--- INPUT RECORDS ---

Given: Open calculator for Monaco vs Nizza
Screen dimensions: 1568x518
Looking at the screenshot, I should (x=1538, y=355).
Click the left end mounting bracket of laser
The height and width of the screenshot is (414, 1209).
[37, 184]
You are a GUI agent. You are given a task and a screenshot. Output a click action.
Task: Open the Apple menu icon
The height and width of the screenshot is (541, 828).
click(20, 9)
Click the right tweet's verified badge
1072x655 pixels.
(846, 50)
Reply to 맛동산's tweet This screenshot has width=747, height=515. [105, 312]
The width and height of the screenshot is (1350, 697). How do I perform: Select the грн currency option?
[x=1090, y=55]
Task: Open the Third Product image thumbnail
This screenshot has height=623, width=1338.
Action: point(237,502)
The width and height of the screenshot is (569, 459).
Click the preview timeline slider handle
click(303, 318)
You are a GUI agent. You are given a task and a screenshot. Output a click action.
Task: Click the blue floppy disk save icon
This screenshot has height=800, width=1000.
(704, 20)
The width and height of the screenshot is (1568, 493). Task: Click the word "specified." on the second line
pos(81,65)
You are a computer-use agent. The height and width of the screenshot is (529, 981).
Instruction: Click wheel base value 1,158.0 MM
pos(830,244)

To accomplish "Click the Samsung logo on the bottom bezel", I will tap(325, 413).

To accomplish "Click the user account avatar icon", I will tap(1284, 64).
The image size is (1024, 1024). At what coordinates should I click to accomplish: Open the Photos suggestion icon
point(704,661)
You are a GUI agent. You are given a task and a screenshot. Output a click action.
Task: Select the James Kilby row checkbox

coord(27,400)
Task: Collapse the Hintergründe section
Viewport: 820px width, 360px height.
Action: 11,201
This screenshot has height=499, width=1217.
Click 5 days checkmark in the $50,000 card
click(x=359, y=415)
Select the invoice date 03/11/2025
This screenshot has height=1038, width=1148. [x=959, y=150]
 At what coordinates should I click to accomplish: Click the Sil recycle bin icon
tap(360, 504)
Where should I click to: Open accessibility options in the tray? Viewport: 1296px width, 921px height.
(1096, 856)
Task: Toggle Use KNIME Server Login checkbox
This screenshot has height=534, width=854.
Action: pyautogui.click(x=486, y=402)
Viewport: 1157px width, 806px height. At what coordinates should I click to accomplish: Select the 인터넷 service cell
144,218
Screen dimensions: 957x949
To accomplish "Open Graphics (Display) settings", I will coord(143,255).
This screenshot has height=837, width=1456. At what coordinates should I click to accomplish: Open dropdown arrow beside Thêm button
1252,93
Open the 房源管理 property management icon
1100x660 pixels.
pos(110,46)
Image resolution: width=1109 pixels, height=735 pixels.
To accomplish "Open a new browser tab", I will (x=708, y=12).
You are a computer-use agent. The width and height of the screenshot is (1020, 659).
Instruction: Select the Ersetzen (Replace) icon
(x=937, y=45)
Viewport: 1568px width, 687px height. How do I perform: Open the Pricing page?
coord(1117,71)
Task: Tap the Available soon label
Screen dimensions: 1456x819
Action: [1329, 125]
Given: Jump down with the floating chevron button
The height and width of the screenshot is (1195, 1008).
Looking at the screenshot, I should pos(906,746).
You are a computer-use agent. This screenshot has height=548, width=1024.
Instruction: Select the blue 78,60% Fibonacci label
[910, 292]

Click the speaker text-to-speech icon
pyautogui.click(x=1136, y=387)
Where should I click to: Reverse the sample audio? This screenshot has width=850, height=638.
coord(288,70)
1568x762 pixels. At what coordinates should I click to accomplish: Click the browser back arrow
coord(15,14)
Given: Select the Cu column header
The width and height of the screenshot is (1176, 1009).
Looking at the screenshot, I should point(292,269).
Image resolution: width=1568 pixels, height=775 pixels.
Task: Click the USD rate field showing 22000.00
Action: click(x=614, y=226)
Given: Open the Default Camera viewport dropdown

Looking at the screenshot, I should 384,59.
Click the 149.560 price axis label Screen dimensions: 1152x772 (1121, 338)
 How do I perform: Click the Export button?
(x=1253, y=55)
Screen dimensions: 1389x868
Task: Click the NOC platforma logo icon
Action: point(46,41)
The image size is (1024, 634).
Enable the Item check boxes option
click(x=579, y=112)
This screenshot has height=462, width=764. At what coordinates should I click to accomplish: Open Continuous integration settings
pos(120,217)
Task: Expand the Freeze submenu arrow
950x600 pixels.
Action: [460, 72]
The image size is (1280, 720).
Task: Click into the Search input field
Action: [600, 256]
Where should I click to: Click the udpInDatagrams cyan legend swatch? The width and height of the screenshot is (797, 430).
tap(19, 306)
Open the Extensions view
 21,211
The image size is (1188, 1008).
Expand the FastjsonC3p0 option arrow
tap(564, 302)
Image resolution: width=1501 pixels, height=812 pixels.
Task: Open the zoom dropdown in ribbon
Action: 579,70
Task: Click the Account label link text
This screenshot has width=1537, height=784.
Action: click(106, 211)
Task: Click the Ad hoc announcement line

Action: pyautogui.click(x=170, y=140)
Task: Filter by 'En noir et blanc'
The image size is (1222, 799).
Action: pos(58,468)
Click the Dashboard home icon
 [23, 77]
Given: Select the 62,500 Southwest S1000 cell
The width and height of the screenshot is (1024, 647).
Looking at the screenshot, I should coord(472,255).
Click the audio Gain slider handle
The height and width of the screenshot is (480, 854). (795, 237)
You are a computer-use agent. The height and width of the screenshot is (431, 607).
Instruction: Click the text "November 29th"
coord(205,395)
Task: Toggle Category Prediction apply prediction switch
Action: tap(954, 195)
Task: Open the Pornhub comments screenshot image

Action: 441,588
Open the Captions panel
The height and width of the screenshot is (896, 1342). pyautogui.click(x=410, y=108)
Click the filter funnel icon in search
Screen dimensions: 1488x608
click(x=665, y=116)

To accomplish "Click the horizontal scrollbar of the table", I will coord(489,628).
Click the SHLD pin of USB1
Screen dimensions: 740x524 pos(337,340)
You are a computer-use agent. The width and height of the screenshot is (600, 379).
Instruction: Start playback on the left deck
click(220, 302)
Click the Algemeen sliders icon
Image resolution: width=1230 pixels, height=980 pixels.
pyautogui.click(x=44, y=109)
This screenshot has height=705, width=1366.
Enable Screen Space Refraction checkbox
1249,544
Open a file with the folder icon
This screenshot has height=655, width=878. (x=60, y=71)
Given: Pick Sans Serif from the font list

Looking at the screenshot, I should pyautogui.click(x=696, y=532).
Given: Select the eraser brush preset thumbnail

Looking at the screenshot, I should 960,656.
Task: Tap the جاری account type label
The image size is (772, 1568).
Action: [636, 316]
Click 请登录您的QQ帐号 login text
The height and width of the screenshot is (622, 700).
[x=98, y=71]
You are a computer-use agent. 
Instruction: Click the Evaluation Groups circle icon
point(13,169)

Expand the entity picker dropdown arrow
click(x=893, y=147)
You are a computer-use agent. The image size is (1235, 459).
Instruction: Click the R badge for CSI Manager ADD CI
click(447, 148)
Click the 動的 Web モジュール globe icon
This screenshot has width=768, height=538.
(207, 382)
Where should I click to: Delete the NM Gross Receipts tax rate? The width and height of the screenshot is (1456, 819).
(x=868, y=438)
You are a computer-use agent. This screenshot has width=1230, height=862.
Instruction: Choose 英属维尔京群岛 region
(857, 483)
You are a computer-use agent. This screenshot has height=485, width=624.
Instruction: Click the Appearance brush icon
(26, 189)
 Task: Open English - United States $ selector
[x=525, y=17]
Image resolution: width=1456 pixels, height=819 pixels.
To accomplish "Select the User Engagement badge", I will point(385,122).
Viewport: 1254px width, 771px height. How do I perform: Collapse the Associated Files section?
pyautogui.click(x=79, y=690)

---

Return all lines in the data that include the word "agent".

You are a GUI agent. You are given a task and a screenshot. Output a click action.
You are a GUI agent. You are given a task and a screenshot. Output a click action.
You are a computer-use agent. The height and width of the screenshot is (529, 981).
You are a GUI agent. You are given a task and a screenshot. Output a click action.
You are a computer-use agent. The width and height of the screenshot is (1020, 659).
You are a computer-use agent. This screenshot has height=548, width=1024.
You are a computer-use agent. The height and width of the screenshot is (431, 607).
You are a computer-use agent. The width and height of the screenshot is (600, 379).
You are a computer-use agent. 
You are a computer-use agent. The image size is (1235, 459).
You are a computer-use agent. This screenshot has width=1230, height=862.
You are a computer-use agent. This screenshot has height=485, width=624.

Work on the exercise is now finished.